Era el mejor amigo de Tomás antes casi de que nacieran. Sus madres habían sido a su vez amigas desde la infancia.  Habían compartido todo desde críos, más adolescentes Tomás se marchó a completar sus estudios mientras que Teo prefirió formándose como carpintero en el taller de sus tíos paternos. Teo se quedó huérfano de padre con tan solo 3 años,  estableciendo un vínculo muy fuerte no solo con su madre sino con su familia paterna. Los hermanos de su padre se quedaron solteros y levantaron todo un imperio con su carpintería conocido por toda la zona. Ahora que sus tíos estaban a punto de jubilarse, Teo era el único heredero y gerente del negocio.

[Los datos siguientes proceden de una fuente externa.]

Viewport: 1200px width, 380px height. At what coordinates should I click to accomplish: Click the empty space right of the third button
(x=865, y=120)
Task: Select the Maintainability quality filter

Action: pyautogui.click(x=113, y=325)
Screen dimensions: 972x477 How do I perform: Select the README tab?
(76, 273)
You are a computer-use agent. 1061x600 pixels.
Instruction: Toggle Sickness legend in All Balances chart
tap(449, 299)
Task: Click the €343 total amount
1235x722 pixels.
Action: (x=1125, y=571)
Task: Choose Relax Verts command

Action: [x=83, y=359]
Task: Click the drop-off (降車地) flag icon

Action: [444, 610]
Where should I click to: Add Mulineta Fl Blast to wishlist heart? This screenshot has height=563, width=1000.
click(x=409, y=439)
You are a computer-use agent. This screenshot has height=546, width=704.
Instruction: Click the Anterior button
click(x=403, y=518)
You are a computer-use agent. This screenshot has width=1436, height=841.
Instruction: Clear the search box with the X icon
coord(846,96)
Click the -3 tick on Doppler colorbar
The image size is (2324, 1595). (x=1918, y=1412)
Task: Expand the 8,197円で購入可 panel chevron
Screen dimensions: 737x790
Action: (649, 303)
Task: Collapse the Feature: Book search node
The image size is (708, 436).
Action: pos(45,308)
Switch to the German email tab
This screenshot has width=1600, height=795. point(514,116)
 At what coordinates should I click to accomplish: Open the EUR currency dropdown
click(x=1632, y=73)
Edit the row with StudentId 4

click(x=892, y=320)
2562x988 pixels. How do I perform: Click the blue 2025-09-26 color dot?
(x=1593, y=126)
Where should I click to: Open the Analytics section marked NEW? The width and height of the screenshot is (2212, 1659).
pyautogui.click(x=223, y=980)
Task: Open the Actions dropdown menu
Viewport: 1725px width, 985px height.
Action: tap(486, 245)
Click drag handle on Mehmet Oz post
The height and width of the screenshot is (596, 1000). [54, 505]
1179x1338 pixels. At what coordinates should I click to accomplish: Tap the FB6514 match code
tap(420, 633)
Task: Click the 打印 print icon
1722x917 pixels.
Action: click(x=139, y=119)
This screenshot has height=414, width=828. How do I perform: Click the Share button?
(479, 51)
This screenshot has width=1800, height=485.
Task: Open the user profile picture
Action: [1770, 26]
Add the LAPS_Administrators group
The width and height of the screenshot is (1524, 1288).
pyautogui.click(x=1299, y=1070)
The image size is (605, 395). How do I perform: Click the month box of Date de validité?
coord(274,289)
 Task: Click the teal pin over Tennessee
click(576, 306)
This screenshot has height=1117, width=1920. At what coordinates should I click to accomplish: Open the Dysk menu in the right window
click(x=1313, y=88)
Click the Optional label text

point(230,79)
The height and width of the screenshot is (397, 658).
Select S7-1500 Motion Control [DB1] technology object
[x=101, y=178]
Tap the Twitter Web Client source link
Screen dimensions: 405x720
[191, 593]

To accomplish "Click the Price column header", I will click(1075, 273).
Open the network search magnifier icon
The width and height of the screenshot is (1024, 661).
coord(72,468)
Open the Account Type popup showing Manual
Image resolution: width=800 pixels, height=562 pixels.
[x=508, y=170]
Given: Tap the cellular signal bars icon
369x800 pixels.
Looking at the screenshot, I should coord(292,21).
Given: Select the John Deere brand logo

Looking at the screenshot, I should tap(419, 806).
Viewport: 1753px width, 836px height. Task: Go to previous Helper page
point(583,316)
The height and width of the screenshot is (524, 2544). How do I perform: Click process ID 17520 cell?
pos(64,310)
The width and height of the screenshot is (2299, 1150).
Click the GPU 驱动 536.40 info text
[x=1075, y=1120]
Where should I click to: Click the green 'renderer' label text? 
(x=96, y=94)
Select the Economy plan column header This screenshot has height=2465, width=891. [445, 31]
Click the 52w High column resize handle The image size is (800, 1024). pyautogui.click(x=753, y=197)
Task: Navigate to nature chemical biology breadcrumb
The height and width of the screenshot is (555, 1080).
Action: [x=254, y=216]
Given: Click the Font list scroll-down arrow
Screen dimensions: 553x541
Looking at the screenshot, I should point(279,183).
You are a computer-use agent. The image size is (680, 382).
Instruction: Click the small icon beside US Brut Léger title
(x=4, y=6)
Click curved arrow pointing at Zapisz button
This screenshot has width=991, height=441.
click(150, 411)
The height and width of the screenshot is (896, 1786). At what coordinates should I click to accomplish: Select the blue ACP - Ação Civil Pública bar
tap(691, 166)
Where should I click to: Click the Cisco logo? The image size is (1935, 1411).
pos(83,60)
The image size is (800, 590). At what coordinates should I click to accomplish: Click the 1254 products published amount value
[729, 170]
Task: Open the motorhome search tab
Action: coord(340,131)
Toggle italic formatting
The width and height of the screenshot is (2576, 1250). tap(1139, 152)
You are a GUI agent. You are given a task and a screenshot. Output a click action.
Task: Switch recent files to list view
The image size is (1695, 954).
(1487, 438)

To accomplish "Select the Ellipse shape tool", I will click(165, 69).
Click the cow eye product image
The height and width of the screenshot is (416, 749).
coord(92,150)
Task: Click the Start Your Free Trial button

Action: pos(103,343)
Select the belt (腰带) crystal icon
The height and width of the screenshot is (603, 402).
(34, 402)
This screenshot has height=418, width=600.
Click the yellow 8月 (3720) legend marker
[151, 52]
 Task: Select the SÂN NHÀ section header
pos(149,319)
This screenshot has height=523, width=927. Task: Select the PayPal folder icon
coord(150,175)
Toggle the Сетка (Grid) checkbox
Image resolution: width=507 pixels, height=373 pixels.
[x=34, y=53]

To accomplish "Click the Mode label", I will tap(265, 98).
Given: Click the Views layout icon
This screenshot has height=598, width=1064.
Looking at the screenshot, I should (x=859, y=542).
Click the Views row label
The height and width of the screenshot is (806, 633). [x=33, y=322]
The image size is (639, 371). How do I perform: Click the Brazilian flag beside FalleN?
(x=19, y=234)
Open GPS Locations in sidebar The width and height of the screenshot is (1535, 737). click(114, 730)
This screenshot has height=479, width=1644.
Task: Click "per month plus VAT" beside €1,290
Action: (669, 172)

     -Me faltan las puertas del piso de arriba,- dijo mientras se bebía de un sorbo el café con un gesto muy gracioso al tener levantado el dedo meñique, parecía que la pequeña taza se perdía entre sus grandes dedos. -Luego no me vengáis con las prisas, ya sabes que septiembre ya está aquí y todo el mundo empieza con las exigencias.- se levantó de la silla, caminando hacía la puerta del huerto ya con la manivela en la mano se giró y apuntándole con el dedo le dijo: -A ti también te espero esta noche, lo sabes.-
    Solo pudo, en un movimiento torpe, asentar con la cabeza. Volvió a verse en ese torbellino de sudores. Le aguantó la mirada hasta que no tuvo mas remedio que desviarla al suelo. El portazo hizo que temblara sobre su propio eje, y volvió a este universo con el bello erizado.